- AIM OF THE EXERCISE
The answer consists of the lines from the line holding "Click the yellow fill color button" through the last line of the entries, retyped exactly, and nothing else. No pictures belong in it.

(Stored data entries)
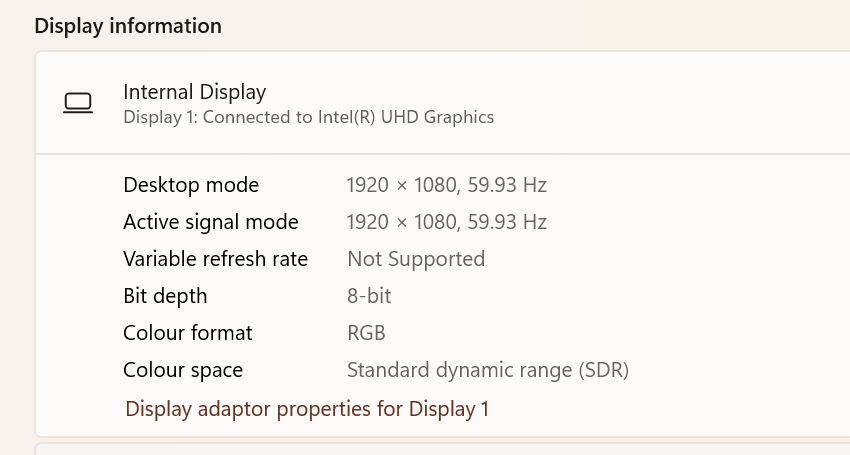The height and width of the screenshot is (455, 850).
Task: Select the Internal Display card title
Action: pyautogui.click(x=194, y=92)
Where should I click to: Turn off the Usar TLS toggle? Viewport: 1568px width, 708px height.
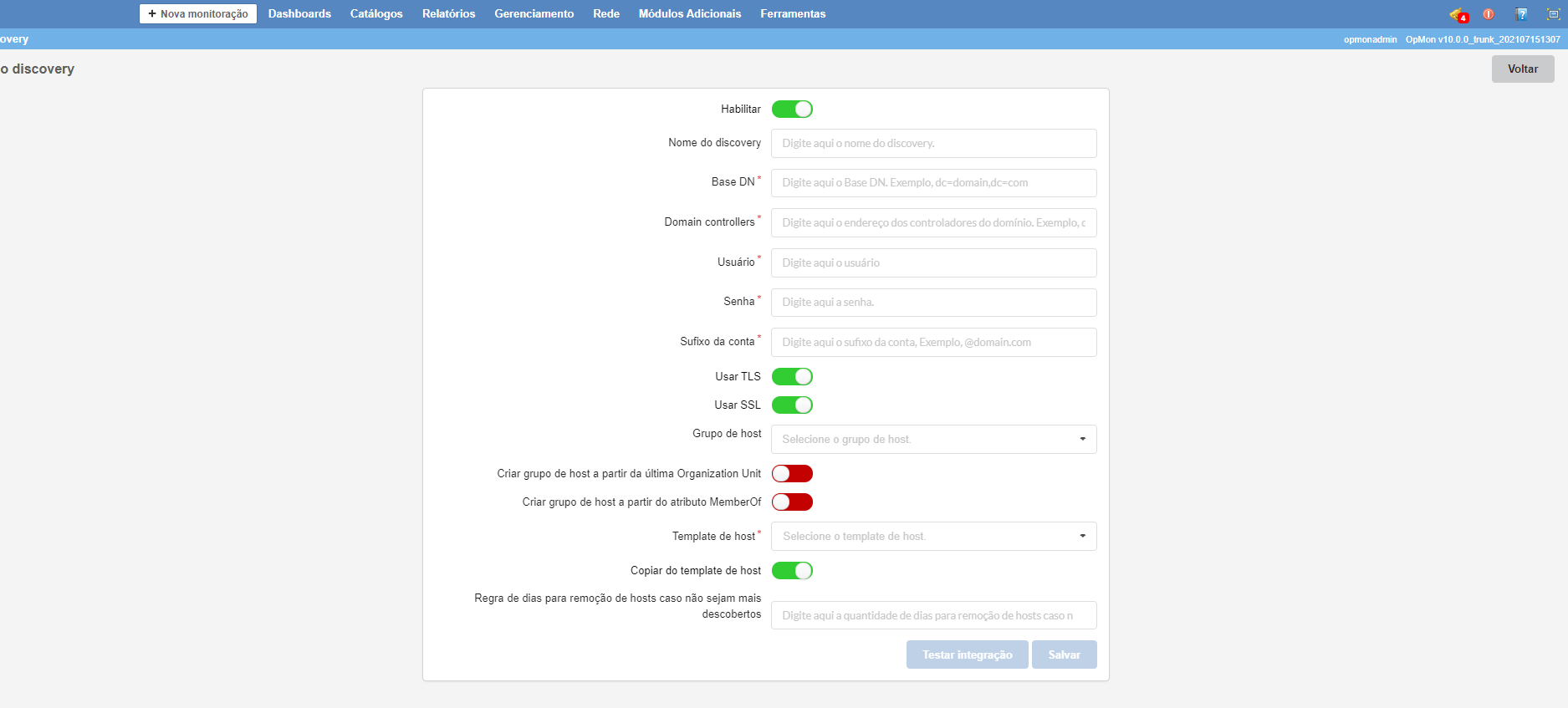pyautogui.click(x=792, y=377)
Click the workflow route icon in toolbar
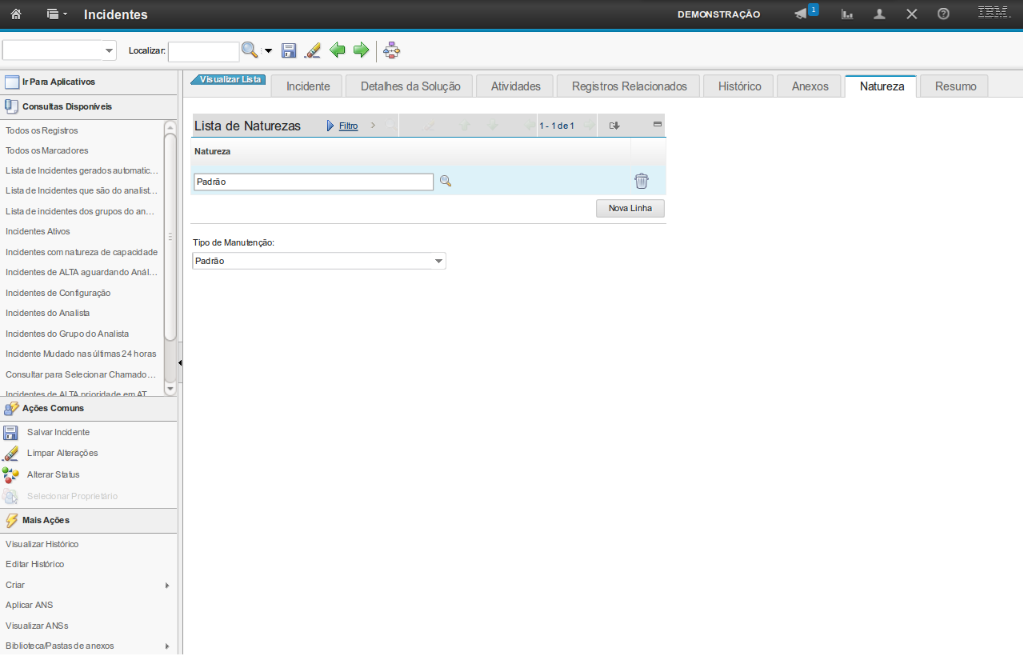 coord(391,50)
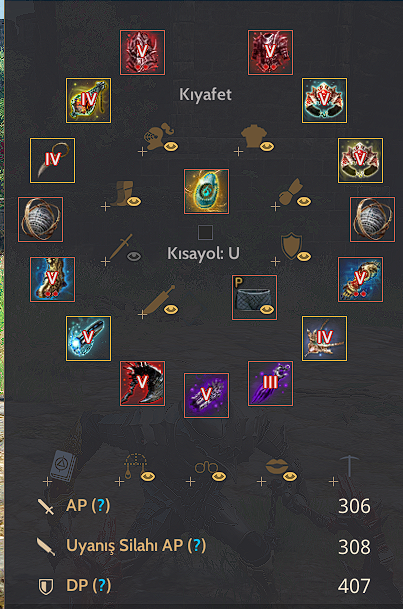This screenshot has height=609, width=403.
Task: Toggle boots costume visibility eye
Action: tap(134, 201)

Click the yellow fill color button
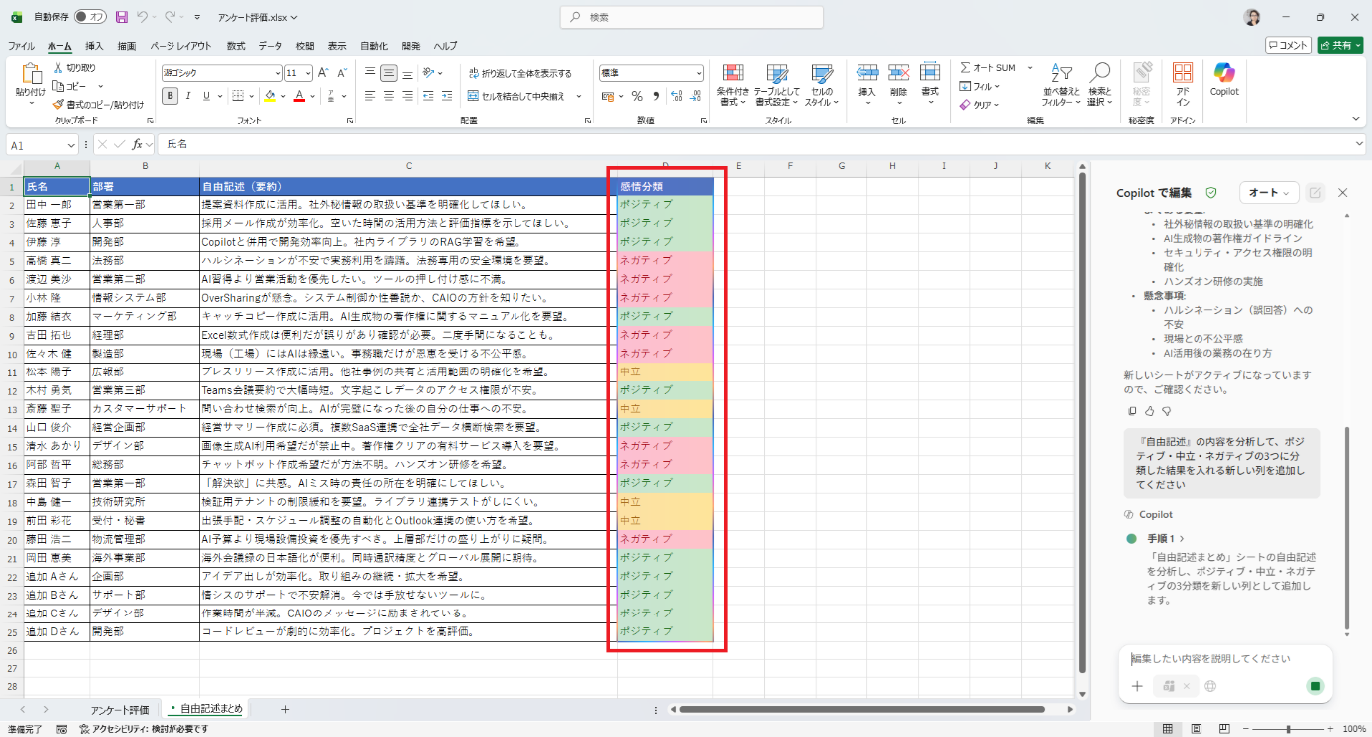tap(269, 96)
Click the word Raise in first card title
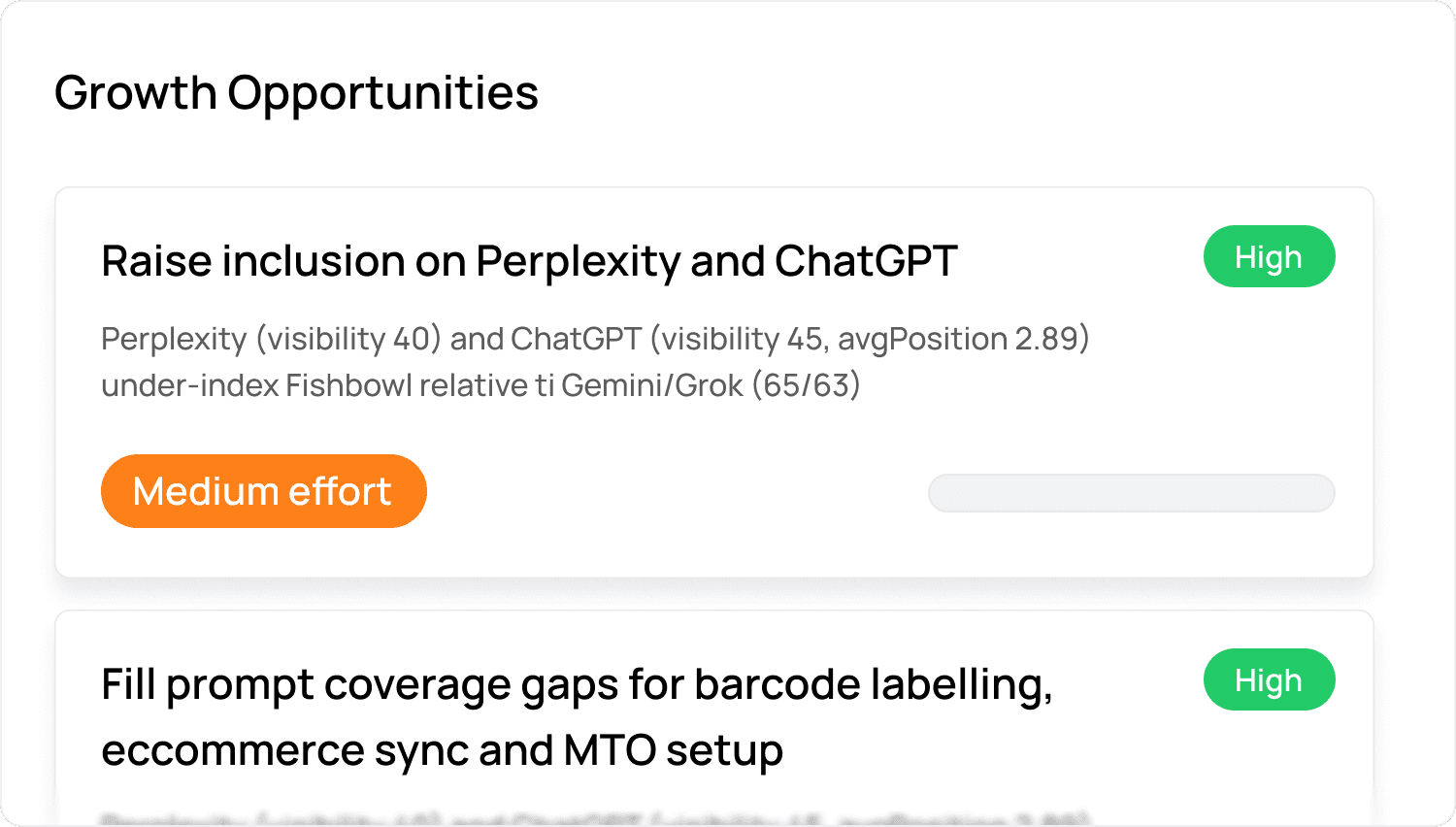Screen dimensions: 1456x827 point(155,261)
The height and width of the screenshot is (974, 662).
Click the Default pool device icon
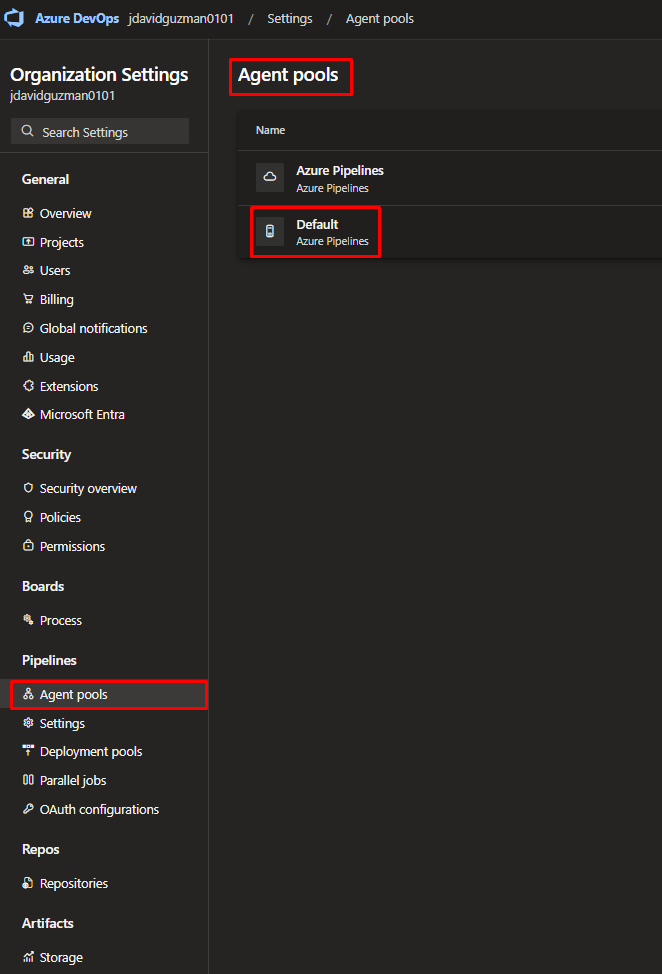click(269, 231)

- COMPLETED TASK
Click the yellow fill color button
tap(269, 96)
Click the word Raise in first card title
Screen dimensions: 1456x827 point(155,261)
The height and width of the screenshot is (974, 662).
Click the Default pool device icon
click(269, 231)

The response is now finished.